Biological Fate of Fe₃O₄ Core-Shell Mesoporous Silica Nanoparticles Depending on Particle Surface Chemistry

Abstract

The biological fate of nanoparticles (NPs) for biomedical applications is highly dependent of their size and charge, their aggregation state and their surface chemistry. The chemical composition of the NPs surface influences their stability in biological fluids, their interaction with proteins, and their attraction to the cell membranes. In this work, core-shell magnetic mesoporous silica nanoparticles (Fe₃O₄@MSN), that are considered as potential theranostic candidates, are coated with polyethylene glycol (PEG) or 1,2-dimyristoyl-sn-glycero-3-phosphocholine (DMPC) lipid bilayer.

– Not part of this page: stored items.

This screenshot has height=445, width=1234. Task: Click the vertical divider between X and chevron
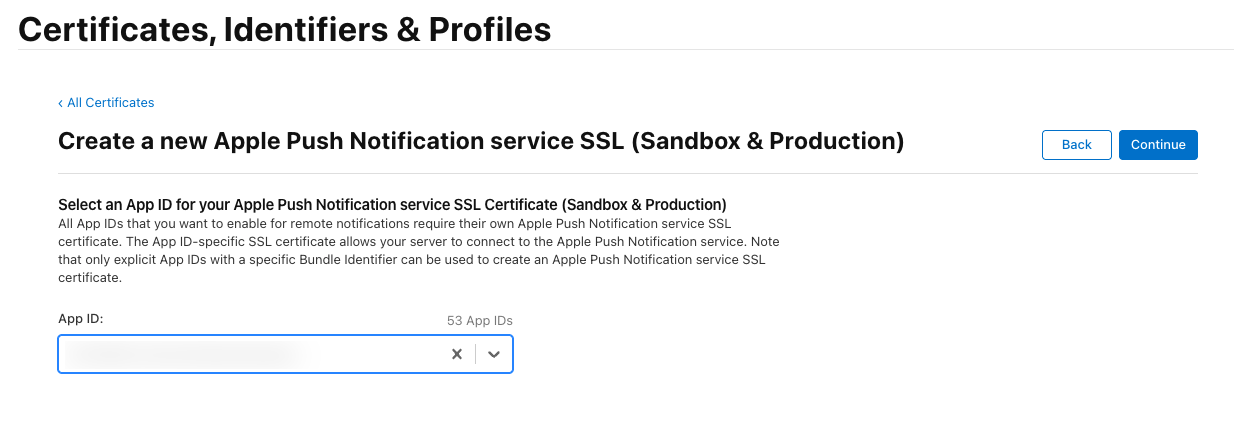point(475,354)

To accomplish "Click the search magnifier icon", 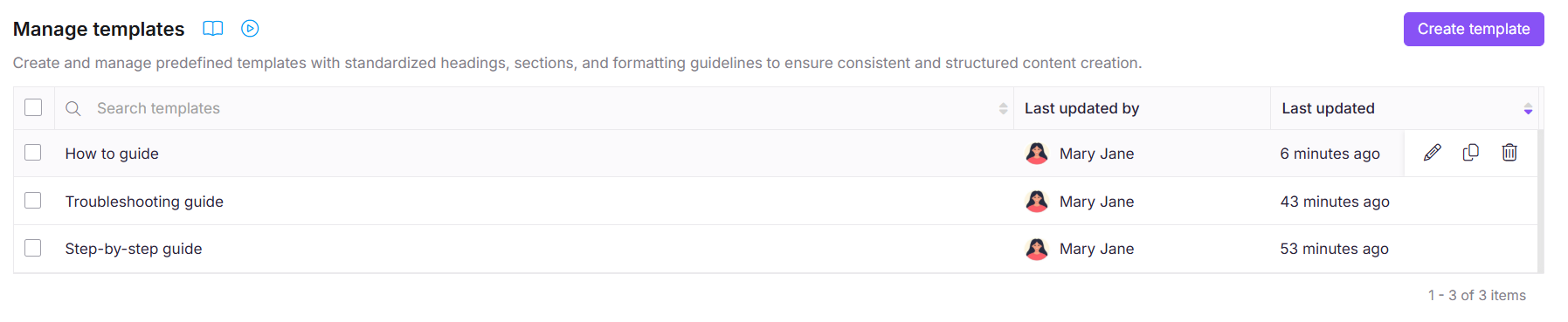I will 73,108.
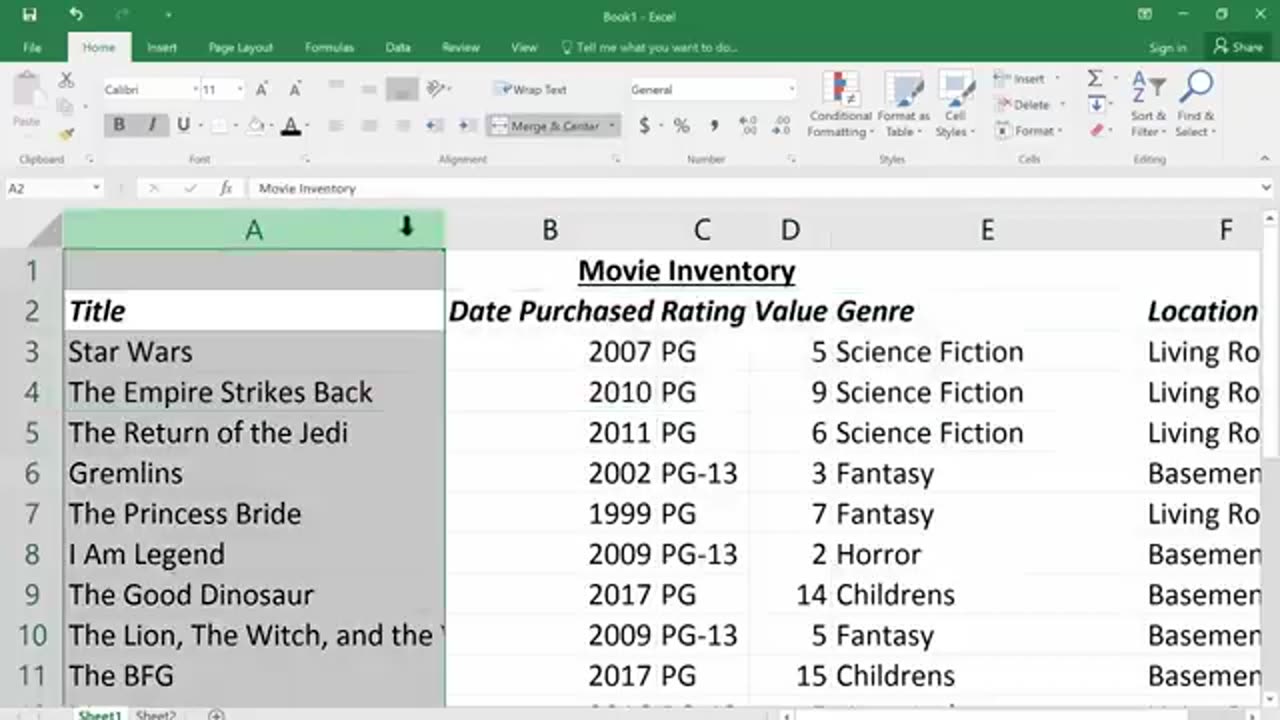This screenshot has width=1280, height=720.
Task: Toggle Italic formatting
Action: 152,125

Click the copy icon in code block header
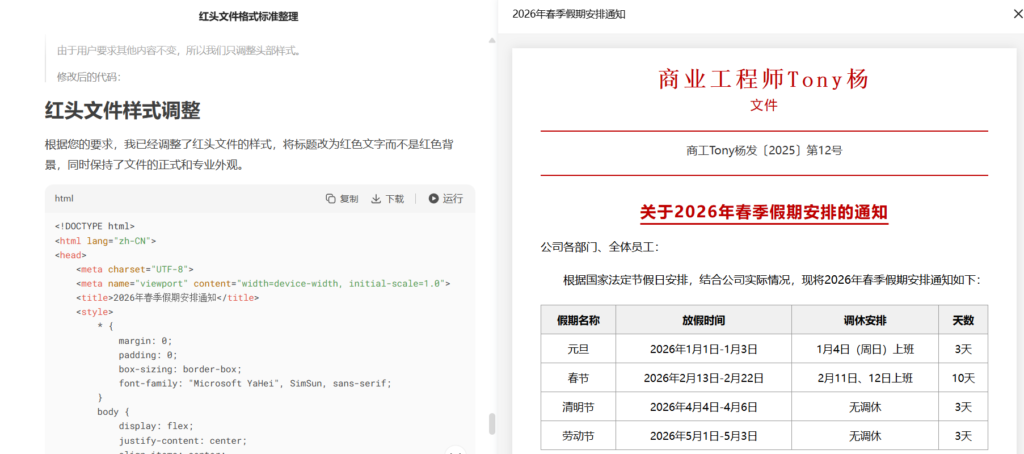click(x=331, y=199)
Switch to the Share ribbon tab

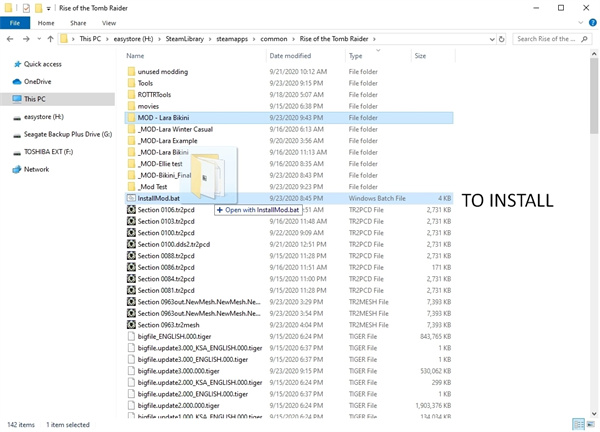[x=80, y=22]
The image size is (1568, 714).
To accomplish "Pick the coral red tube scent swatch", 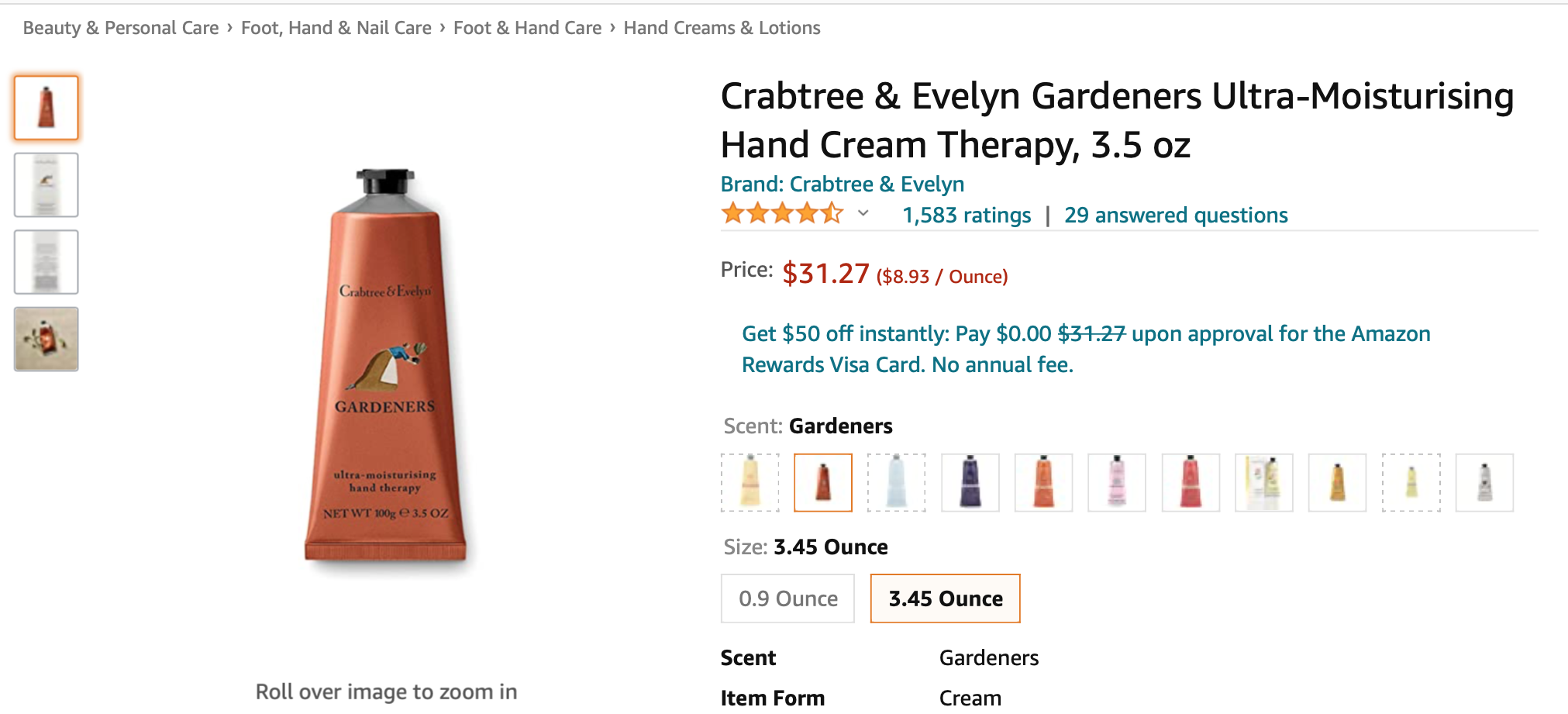I will point(1190,482).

Their biological fate is studied in comparison to the native NPs. The physicochemical properties of these three types of NPs and their suspension behavior in different media are investigated. The attraction to a membrane model is also evaluated using a supported lipid bilayer. The surface composition of NPs strongly influences their dispersion in biological fluids mimics, protein binding and their interaction with cell membrane. While none of these types of NPs is found to be toxic on mice four days after intravenous injection of a dose of 40 mg kg^-1 of NPs, their surface coating nature influences the in vivo biodistribution. Importantly, NP coated with DMPC exhibit a strong accumulation in liver and a very low accumulation in lung in comparison with nude or PEG ones.

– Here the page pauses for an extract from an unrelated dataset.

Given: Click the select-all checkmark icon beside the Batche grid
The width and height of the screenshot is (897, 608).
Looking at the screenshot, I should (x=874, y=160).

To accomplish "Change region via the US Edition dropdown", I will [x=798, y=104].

Keywords: biodistribution; cell-membrane interactions; nanoparticles; safety; surface coating.

Figure 1

TEM and cryoTEM images of the nanoparticles (NPs); (a) Native magnetic mesoporous silica core-shell nanoparticles (Fe₃O₄@MSN); (b) polyethylene glycol (PEG) Fe₃O₄@MSN; (c) 1,2-dimyristoyl-sn-glycero-3phosphocholine (DMPC) Fe₃O₄@MSN observed by cryoTEM.

Figure 2

Hydrodynamic diameter (HD) represented by bars and polydispersity index (PDI) represented as dots of native (blue), PEG (orange) and DMPC (red) Fe₃O₄@MSN in different media: (a) in ethanol; (b) in HBS 5 mM NaCl, pH 7.4; (c) in HBS 150 mM NaCl, pH 7.4; (d) in RPMI cell culture medium (10% fetal calf serum (FCS), pH 7.4) and (e) in HBS 150 mM NaCl (pH 7.4) containing 10% FCS; (f) Zeta potential in HBS 150, HBS 5, RPMI and HBS 150 mM NaCl containing 10% FCS.

Figure 3

Quartz crystal microbalance with dissipation (QCM-D) sensorgrams following the interaction between NPs and egg phosphatidyl choline (EPC) supported lipid bilayer (SLB). Native (blue), PEG (orange) and DMPC (red) Fe₃O₄@MSN were flowed into HBS 150 mM NaCl 10% SCF medium on the top of EPC SLB, at a concentration of 0.25 mg mL⁻¹ of NPs. After Fe₃O₄@MSN addition in the medium on the top of the EPC SLB during 15 min, the flow was stopped for 10 h. The results on the variations of frequency (a) and of the dissipation (b) are presented after offset of the lipid bilayer formation.

Figure 4

TEM imaging of Hep-G2 cells exposed for 3, 6, and 24 h at 50 µg mL⁻¹ for native (a–c), PEG (d–f) or DMPC Fe₃O₄@MSN (g–i). The NPs are localized by arrows, near the cell membrane (M) or the nucleus (N).

Figure 5

Preliminary toxicological assessment. (a) Hematoxylin-eosin sections from paraffin-embedded tissues (kidney, liver and spleen) of control and treated mice; (b) Plasma and urine levels of renal biomarker (creatinine); (c,d) Plasma levels of systemic inflammation biomarkers (IL-6 and TNF-α); (e) Plasma level of liver biomarker (ALT).

Figure 6

Biodistribution of Fe₃O₄@MSN in mice. (a) Quantification of silicium in different organs 4 days after injection. Inductively coupled plasma-mass spectrometry (ICPMS) was used after acid digestion to quantify the silicium in the liver, the lungs, the spleen, the kidneys, and urine 4 days after intravenous injection of native (blue), PEG (orange) and DMPC (red) Fe₃O₄@MSN at a concentration of 40 mg kg⁻¹ in comparison to control mice (white); (b) NPs level in blood. The silicium was quantified in the blood 2 h, 6 h, 24 h, and 4 days after intravenous injection of native (blue), PEG (orange) and DMPC (red) Fe₃O₄@MSN at a concentration of 40 mg kg⁻¹. The dashed line indicates the silicium level found in the blood of control mice. For this experiment 20 mice were divided in 4 groups of 5 animals. Values of histograms represent mean ± SD of values of each animal of a group. * p < 0.05 statistically different from all other groups treated with NPs.